GOAL: Repeat, word for word, the lines from the very first one through the line holding "Select the 'Пт, 3", with both ends included.
--- start of PROVIDED DATA ---
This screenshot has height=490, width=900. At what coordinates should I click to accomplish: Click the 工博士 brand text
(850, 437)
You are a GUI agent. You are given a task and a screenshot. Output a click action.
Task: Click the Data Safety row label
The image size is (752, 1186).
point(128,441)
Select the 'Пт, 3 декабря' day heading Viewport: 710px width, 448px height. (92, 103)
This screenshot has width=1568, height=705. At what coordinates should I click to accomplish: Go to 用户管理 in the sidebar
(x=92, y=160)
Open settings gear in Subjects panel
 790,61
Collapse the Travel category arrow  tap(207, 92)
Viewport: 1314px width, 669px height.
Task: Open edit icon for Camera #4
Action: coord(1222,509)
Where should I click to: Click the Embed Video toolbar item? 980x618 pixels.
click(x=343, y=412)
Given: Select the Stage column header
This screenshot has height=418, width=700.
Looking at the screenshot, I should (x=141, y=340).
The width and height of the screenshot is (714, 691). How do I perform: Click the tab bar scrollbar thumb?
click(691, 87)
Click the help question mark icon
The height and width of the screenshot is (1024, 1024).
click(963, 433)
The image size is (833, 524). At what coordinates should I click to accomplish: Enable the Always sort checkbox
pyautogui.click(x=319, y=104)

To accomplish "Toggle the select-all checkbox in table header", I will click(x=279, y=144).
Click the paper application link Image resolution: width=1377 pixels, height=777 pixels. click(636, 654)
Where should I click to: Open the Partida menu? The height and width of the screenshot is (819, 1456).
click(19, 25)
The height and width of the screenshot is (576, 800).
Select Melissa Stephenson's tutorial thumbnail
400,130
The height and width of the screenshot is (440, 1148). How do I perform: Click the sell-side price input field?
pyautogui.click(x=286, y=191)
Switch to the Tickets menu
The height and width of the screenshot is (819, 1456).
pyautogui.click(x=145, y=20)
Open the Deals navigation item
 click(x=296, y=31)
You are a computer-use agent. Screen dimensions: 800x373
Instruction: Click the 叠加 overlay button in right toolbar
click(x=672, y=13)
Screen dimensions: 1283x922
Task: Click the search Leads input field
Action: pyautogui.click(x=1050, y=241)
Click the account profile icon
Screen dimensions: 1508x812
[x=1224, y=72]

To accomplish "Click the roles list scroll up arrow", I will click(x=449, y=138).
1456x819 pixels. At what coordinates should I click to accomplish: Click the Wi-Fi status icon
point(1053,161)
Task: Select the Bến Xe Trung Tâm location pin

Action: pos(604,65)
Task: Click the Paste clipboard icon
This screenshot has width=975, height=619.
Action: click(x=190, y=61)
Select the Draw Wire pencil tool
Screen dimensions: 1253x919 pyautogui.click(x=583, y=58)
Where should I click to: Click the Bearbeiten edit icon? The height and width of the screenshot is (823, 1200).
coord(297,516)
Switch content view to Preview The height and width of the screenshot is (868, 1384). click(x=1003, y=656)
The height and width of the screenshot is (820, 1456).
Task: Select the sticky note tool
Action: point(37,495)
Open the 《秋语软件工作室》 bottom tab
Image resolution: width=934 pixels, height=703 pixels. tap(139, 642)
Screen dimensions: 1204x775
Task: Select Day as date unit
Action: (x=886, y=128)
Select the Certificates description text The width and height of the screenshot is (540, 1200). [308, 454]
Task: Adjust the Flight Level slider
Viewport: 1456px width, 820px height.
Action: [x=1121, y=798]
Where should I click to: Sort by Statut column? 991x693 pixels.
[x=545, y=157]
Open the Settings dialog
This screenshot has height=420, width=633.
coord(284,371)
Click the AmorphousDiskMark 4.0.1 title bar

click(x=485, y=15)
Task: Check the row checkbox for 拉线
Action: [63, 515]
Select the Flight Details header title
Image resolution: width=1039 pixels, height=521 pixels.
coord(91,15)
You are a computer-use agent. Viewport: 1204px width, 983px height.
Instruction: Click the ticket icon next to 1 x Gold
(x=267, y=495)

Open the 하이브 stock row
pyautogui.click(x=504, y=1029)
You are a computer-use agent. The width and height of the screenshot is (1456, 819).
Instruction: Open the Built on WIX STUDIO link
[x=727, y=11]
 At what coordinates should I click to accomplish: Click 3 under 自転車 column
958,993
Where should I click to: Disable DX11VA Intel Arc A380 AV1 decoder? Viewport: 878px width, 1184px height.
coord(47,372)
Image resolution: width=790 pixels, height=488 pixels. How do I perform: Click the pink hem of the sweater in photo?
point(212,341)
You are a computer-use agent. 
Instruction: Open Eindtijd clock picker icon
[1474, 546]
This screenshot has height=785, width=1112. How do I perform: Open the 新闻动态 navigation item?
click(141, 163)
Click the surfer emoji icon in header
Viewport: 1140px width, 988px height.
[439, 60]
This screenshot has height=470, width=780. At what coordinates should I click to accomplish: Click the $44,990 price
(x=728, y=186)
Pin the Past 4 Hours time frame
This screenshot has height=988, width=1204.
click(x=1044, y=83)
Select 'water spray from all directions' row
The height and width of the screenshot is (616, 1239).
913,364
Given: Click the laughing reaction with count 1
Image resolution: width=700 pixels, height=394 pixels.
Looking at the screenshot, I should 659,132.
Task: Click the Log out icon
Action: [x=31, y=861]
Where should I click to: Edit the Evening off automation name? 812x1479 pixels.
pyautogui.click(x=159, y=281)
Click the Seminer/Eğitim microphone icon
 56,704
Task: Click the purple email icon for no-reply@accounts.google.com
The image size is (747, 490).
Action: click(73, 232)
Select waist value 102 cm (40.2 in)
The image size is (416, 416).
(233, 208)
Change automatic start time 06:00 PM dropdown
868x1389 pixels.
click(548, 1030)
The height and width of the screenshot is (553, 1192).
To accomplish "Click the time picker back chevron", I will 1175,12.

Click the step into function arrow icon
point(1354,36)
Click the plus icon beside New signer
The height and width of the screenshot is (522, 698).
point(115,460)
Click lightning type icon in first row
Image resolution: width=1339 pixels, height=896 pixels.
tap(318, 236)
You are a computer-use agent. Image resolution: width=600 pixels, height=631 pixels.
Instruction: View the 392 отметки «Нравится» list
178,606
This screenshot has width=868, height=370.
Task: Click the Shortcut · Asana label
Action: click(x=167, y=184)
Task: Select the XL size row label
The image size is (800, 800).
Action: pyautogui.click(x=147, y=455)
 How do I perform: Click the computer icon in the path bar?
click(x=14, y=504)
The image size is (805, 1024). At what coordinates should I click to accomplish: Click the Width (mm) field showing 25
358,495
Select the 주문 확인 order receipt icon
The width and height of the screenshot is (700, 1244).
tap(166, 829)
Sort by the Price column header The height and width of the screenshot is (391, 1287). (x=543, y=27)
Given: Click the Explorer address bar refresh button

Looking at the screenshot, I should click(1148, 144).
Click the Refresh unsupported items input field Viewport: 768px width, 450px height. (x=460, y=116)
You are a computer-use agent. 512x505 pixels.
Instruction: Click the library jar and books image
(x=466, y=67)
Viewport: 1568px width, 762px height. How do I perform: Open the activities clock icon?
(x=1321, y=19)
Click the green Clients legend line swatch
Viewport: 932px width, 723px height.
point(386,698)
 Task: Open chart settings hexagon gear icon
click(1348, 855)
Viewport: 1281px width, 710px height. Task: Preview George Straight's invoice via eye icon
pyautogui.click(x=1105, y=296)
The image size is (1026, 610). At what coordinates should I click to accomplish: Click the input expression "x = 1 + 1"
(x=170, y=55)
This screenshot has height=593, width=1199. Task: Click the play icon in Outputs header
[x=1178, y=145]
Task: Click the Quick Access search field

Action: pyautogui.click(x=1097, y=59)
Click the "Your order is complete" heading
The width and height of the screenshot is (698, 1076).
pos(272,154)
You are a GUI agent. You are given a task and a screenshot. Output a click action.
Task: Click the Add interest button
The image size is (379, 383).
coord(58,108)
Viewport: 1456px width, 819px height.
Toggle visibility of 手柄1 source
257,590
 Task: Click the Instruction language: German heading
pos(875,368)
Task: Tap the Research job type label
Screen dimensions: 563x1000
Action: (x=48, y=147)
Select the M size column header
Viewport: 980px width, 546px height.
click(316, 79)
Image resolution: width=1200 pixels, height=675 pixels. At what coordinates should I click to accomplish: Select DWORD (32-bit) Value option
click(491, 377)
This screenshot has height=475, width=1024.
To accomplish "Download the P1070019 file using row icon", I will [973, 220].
--- end of PROVIDED DATA ---
ANSWER FOR THIS EXERCISE:
This screenshot has height=490, width=900. At what coordinates should I click to accomplish: Click the 工博士 brand text
(850, 437)
You are a GUI agent. You are given a task and a screenshot. Output a click action.
Task: Click the Data Safety row label
The image size is (752, 1186).
point(128,441)
Select the 'Пт, 3 декабря' day heading Viewport: 710px width, 448px height. (92, 103)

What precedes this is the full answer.